» **Task**
The entries are to be repeated exactly, with all pictures omitted.

(Saved entries)

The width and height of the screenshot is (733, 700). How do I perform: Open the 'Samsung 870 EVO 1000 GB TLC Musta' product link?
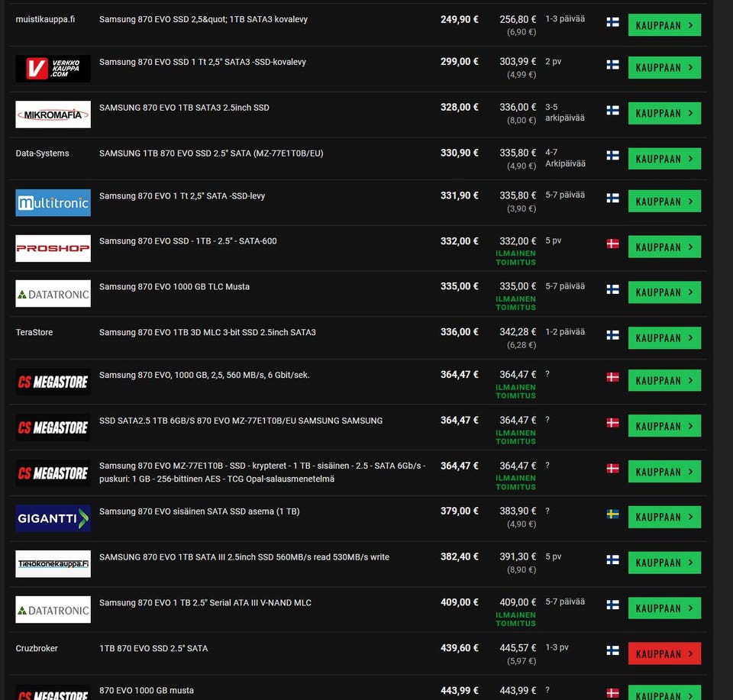coord(174,286)
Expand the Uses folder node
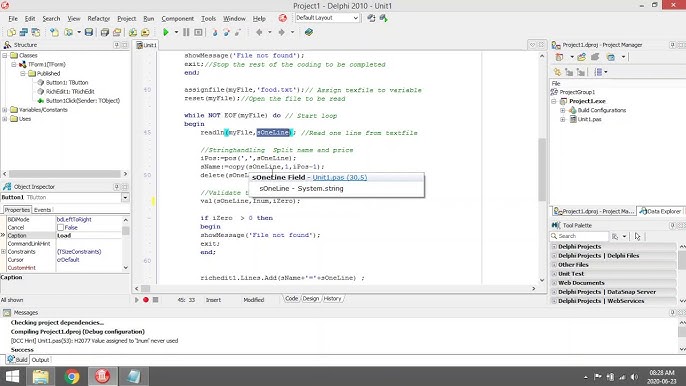The image size is (686, 386). point(5,119)
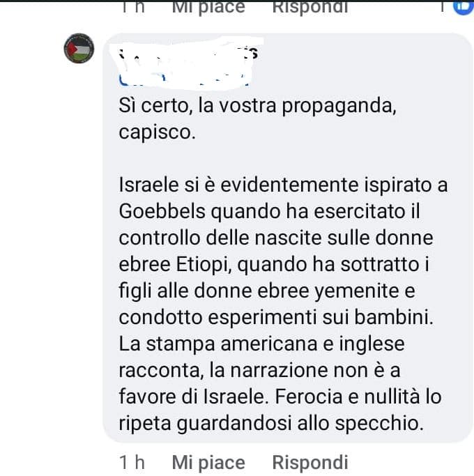Reply using the bottom Rispondi link

[x=310, y=463]
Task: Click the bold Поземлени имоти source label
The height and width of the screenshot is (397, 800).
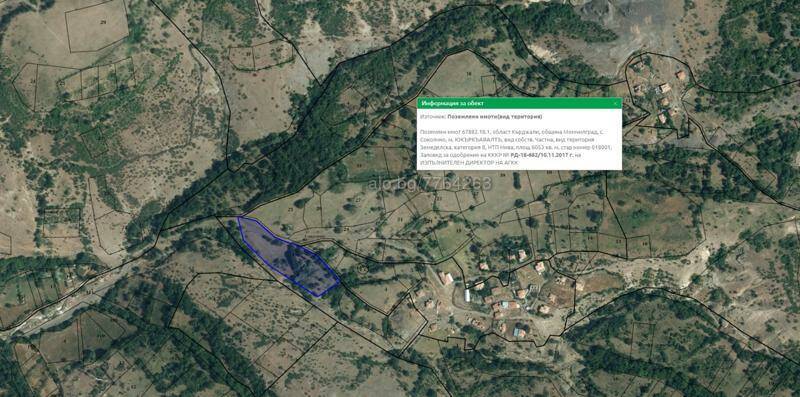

» **Response to this task**
The width and height of the screenshot is (733, 700). How do I perform: Open the 'Samsung 870 EVO 1000 GB TLC Musta' product link?
coord(174,286)
Expand the Uses folder node
The image size is (686, 386). point(5,119)
Reply using the bottom Rispondi link

[x=310, y=463]
Task: Click the bold Поземлени имоти source label
The height and width of the screenshot is (397, 800).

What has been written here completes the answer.